Open Medicine, German open medicine called medical projects in the spirit of Open Source and Open Culture and free access to medical research.

A similar model was proposed, among others, by the jurists Stephen M. Maurer and Arti Rai and Andrej Sali the pharmaceutical researchers in the Public Library of Science (PLoS ) of 28 December 2004. They note that tropical diseases such as malaria, sleeping sickness, dengue fever, or river blindness require several million deaths annually. For the pharmaceutical industry, however, the development of drugs is not worth much because the Third World did not constitute an economically attractive market. They therefore propose a collaboration of researchers voluntarily waiving the intellectual property with a newly developed free license for the medical sector. The search costs are to be reduced by open access to a database of research results.

From this idea emerged among others, the Tropical Disease Initiative, which at the time research for malaria and schistosomiasis co-ordinates (as of 2006).

In August 2004, a petition to the U.S. Congress sent that demanded the free and open access to the results of publicly funded medical research. She had been signed by 25 Nobel laureates in chemistry, physiology and medicine.

In January 2006, has been criticized in a letter to the WHO that drugs for the health systems of the countries were affordable only to varying degrees ( "In the clinical setting we see the trouble of affordable drugs to a Greater or lesser extent in health care systems in all countries. "). They also criticized that Intellectual property rights may hinder the exchange of research results. The letter was signed by 280 scientists from 50 countries.

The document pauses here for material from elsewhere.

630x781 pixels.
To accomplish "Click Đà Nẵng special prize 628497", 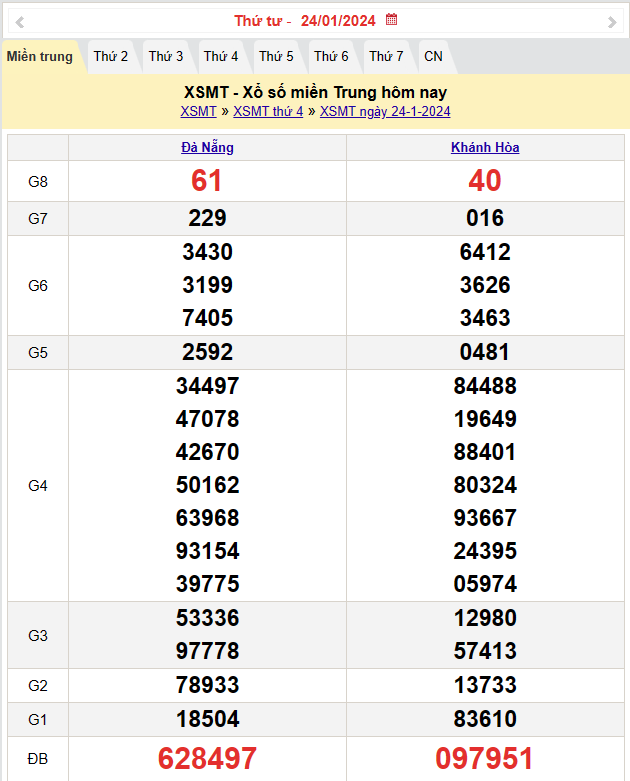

Already in May 2001 invited the German Medical Assembly in the Bundestag, " not to convict in the European Union directive 98/44/EC, on the protection of biotechnological inventions provided patentability of elements of the human body including genes into German law. " A background were the partially successful patent applications the company Celera, Incyte and other biotechnology companies. A counter project is publicly funded Human Genome Project, the data in the Project Gutenberg are freely available.

On April 13, 2006 in New York, a United Nations event, entitled "Challenging Intellectual Property: Access to Knowledge Issues in Open Source and Medicine " instead.

The group GNUmed in Germany in 2005 published the first version of a free program for managing patient data. A similar project for patient management in health care is FreeMed in the USA.